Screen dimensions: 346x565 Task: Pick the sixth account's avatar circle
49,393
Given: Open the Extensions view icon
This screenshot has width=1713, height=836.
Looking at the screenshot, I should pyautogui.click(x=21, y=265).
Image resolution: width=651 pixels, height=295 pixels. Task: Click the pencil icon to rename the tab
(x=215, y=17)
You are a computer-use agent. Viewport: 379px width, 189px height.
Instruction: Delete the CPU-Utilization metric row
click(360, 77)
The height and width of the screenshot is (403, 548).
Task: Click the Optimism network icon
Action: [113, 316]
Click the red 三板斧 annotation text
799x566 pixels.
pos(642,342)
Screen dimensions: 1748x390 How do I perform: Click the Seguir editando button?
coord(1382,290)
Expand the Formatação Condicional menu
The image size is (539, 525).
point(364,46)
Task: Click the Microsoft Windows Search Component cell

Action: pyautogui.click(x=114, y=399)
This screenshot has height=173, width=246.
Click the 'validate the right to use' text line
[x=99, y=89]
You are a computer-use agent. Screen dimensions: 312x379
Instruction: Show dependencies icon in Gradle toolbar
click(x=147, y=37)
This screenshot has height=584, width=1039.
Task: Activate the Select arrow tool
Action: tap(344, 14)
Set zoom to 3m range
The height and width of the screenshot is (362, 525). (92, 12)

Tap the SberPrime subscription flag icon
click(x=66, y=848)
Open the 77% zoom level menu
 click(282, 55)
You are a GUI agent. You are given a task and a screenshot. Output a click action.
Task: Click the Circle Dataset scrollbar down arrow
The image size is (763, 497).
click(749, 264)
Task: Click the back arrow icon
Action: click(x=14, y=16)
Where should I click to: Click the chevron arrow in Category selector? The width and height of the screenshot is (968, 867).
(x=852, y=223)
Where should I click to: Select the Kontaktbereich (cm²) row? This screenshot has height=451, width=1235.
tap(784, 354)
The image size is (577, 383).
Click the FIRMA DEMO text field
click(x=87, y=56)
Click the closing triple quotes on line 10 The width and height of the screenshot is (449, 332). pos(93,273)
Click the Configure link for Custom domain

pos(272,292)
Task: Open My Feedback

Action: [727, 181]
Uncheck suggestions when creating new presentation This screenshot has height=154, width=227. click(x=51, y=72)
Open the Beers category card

══════════

== EXERCISE BRIEF ==
Copy the whole listing once more, exactly.

== TASK SOLUTION ==
Screen dimensions: 346x565 Task: Pick the sixth account's avatar circle
49,393
Given: Open the Extensions view icon
This screenshot has width=1713, height=836.
Looking at the screenshot, I should pyautogui.click(x=21, y=265).
Image resolution: width=651 pixels, height=295 pixels. Task: Click the pencil icon to rename the tab
(x=215, y=17)
You are a computer-use agent. Viewport: 379px width, 189px height.
Instruction: Delete the CPU-Utilization metric row
click(360, 77)
The height and width of the screenshot is (403, 548).
Task: Click the Optimism network icon
Action: [113, 316]
Click the red 三板斧 annotation text
799x566 pixels.
pos(642,342)
Screen dimensions: 1748x390 How do I perform: Click the Seguir editando button?
coord(1382,290)
Expand the Formatação Condicional menu
The image size is (539, 525).
point(364,46)
Task: Click the Microsoft Windows Search Component cell

Action: pyautogui.click(x=114, y=399)
This screenshot has height=173, width=246.
Click the 'validate the right to use' text line
[x=99, y=89]
You are a computer-use agent. Screen dimensions: 312x379
Instruction: Show dependencies icon in Gradle toolbar
click(x=147, y=37)
This screenshot has height=584, width=1039.
Task: Activate the Select arrow tool
Action: tap(344, 14)
Set zoom to 3m range
The height and width of the screenshot is (362, 525). (92, 12)

Tap the SberPrime subscription flag icon
click(x=66, y=848)
Open the 77% zoom level menu
 click(282, 55)
You are a GUI agent. You are given a task and a screenshot. Output a click action.
Task: Click the Circle Dataset scrollbar down arrow
The image size is (763, 497).
click(749, 264)
Task: Click the back arrow icon
Action: click(x=14, y=16)
Where should I click to: Click the chevron arrow in Category selector? The width and height of the screenshot is (968, 867).
(x=852, y=223)
Where should I click to: Select the Kontaktbereich (cm²) row? This screenshot has height=451, width=1235.
tap(784, 354)
The image size is (577, 383).
Click the FIRMA DEMO text field
click(x=87, y=56)
Click the closing triple quotes on line 10 The width and height of the screenshot is (449, 332). pos(93,273)
Click the Configure link for Custom domain

pos(272,292)
Task: Open My Feedback

Action: [727, 181]
Uncheck suggestions when creating new presentation This screenshot has height=154, width=227. click(x=51, y=72)
Open the Beers category card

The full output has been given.